*** Opening Information shown ***

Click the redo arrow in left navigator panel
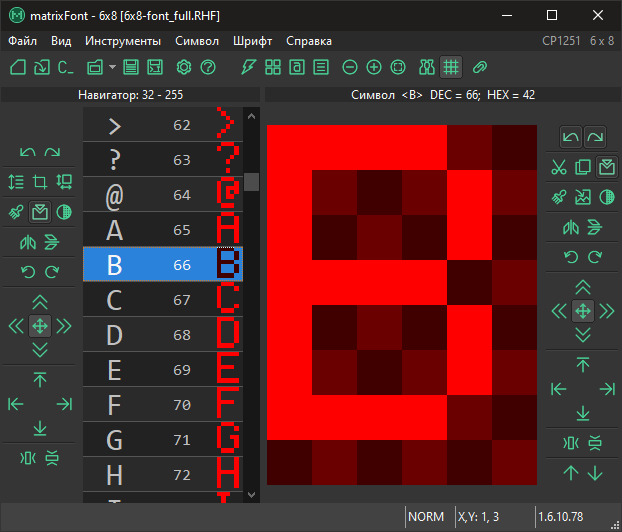The height and width of the screenshot is (532, 622). [x=52, y=153]
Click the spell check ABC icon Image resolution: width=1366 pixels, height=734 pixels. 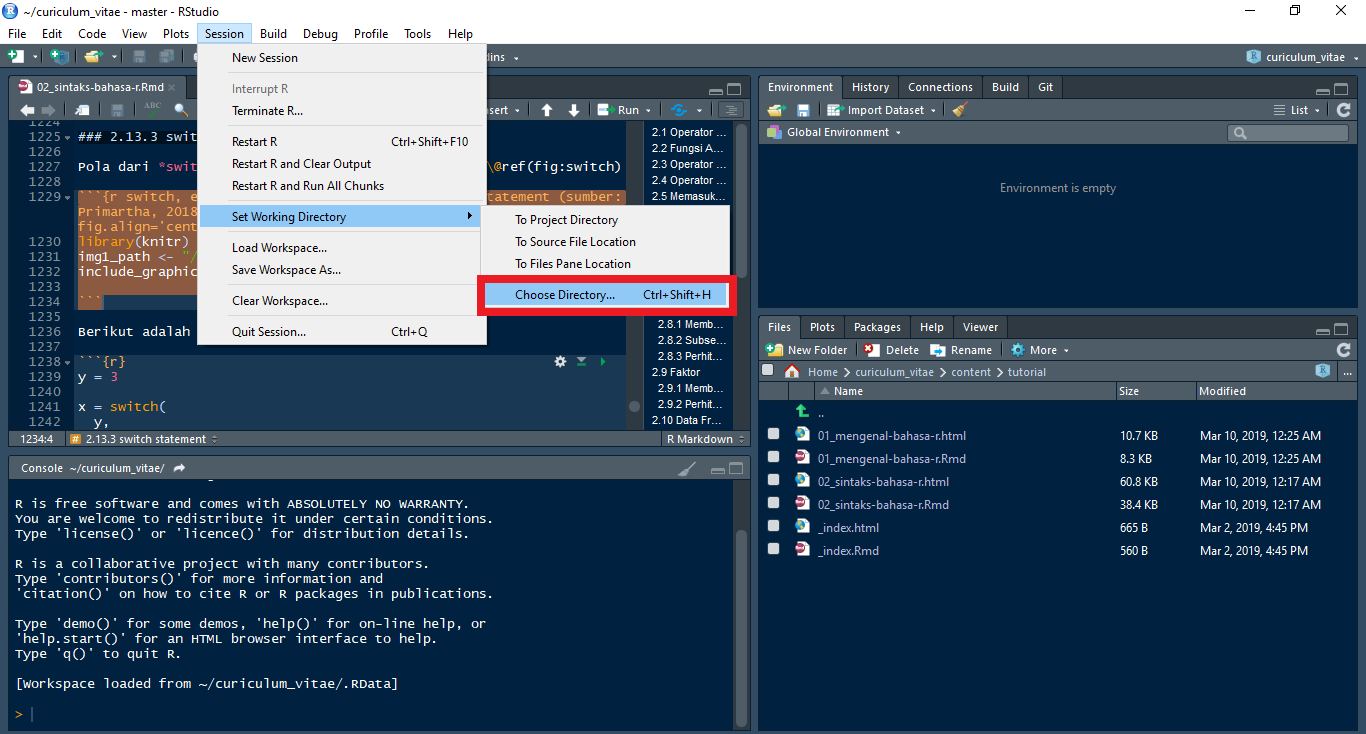coord(152,110)
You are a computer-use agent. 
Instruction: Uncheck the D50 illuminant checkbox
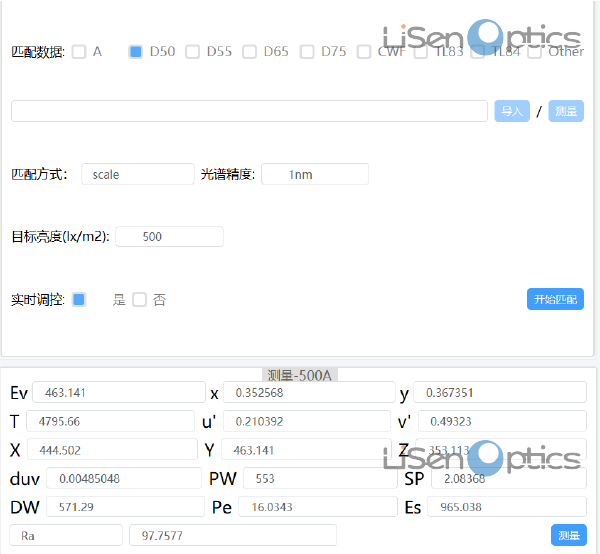point(136,52)
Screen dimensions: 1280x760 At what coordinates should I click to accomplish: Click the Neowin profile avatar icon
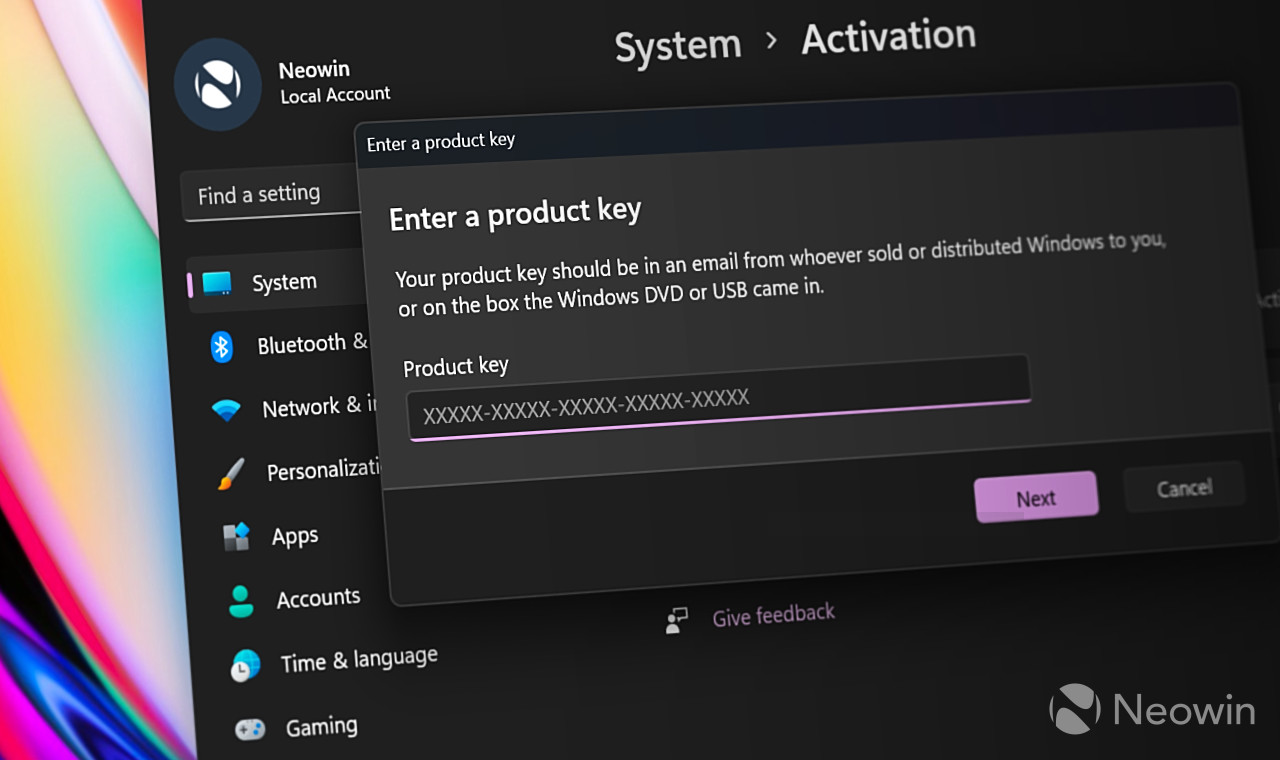[217, 85]

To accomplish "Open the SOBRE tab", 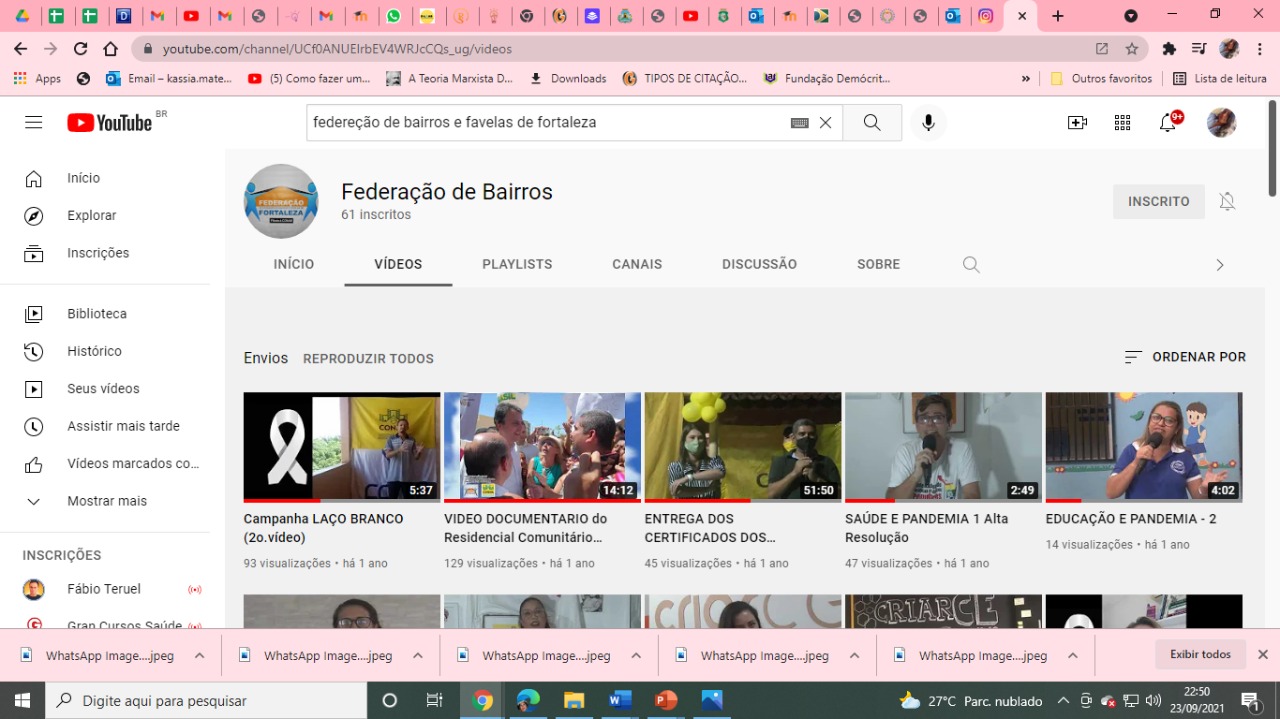I will (878, 264).
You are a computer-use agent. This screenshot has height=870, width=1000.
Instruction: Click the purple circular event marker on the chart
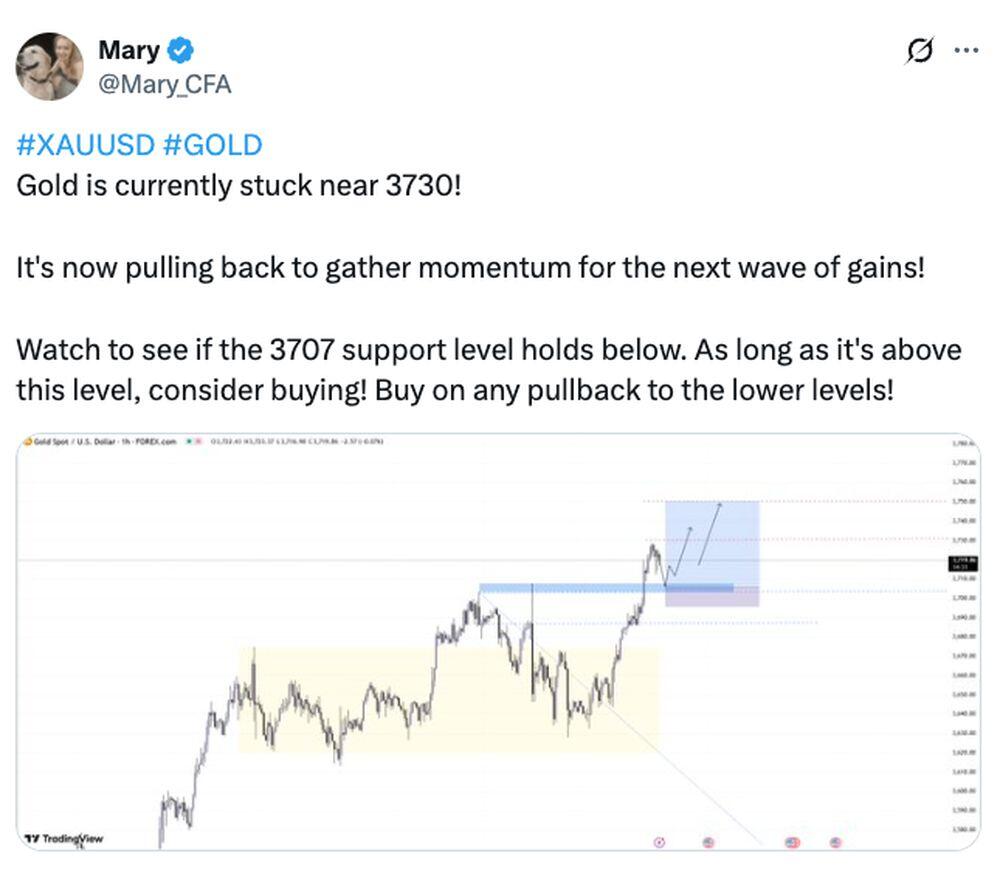[x=659, y=842]
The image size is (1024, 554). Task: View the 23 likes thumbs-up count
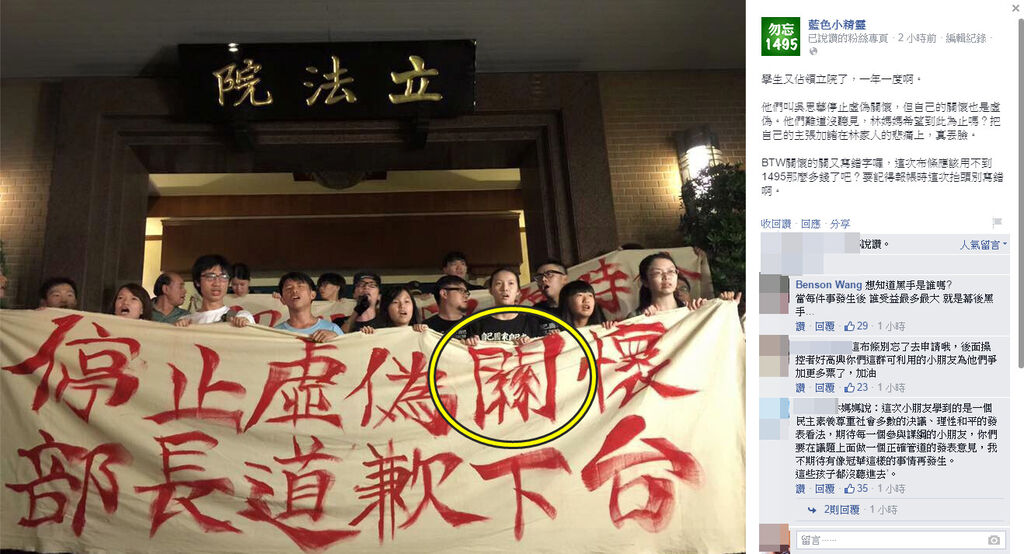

*** Closing Information shown ***

* _Work to complete_: Copy from the entries only those lines that hold the word "computer".

* _Written response_:
You are a computer-use agent. 
You are a computer-use agent. This screenshot has height=870, width=1000.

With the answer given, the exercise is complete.